### TO DO
Copy out the entries word for word, from the line that contains "Click the funnel filter icon in toolbar" through the end of the entries.

### MATERIAL FOR THIS TASK
----
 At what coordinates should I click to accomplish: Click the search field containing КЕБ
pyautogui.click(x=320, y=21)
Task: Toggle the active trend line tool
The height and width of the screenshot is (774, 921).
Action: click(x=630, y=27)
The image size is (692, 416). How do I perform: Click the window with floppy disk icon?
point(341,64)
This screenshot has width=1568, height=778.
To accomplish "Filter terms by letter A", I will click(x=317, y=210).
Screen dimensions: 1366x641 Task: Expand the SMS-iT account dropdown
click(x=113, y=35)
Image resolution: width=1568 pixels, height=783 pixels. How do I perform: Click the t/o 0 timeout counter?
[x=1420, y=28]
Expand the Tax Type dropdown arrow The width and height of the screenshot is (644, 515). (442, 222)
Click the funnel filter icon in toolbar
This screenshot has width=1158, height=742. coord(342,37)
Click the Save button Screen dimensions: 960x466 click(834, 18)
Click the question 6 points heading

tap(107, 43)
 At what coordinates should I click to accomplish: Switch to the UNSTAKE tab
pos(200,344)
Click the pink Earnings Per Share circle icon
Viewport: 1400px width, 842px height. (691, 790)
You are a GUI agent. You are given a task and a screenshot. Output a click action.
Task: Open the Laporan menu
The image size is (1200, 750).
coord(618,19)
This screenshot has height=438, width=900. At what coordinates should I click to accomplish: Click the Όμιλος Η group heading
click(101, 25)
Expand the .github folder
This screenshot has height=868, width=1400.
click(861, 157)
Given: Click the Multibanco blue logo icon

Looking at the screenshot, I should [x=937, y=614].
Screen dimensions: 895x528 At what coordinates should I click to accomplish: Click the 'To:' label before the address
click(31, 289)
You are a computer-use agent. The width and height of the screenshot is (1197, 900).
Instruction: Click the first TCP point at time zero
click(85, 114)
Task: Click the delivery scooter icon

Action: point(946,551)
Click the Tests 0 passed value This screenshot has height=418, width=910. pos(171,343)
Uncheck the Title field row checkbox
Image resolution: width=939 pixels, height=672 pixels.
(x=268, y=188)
----
### FINISHED ANSWER
Click the funnel filter icon in toolbar
This screenshot has width=1158, height=742. coord(342,37)
Click the Save button Screen dimensions: 960x466 click(834, 18)
Click the question 6 points heading

tap(107, 43)
 At what coordinates should I click to accomplish: Switch to the UNSTAKE tab
pos(200,344)
Click the pink Earnings Per Share circle icon
Viewport: 1400px width, 842px height. (691, 790)
You are a GUI agent. You are given a task and a screenshot. Output a click action.
Task: Open the Laporan menu
The image size is (1200, 750).
coord(618,19)
This screenshot has height=438, width=900. At what coordinates should I click to accomplish: Click the Όμιλος Η group heading
click(101, 25)
Expand the .github folder
This screenshot has height=868, width=1400.
click(861, 157)
Given: Click the Multibanco blue logo icon

Looking at the screenshot, I should [x=937, y=614].
Screen dimensions: 895x528 At what coordinates should I click to accomplish: Click the 'To:' label before the address
click(31, 289)
You are a computer-use agent. The width and height of the screenshot is (1197, 900).
Instruction: Click the first TCP point at time zero
click(85, 114)
Task: Click the delivery scooter icon

Action: point(946,551)
Click the Tests 0 passed value This screenshot has height=418, width=910. pos(171,343)
Uncheck the Title field row checkbox
Image resolution: width=939 pixels, height=672 pixels.
(x=268, y=188)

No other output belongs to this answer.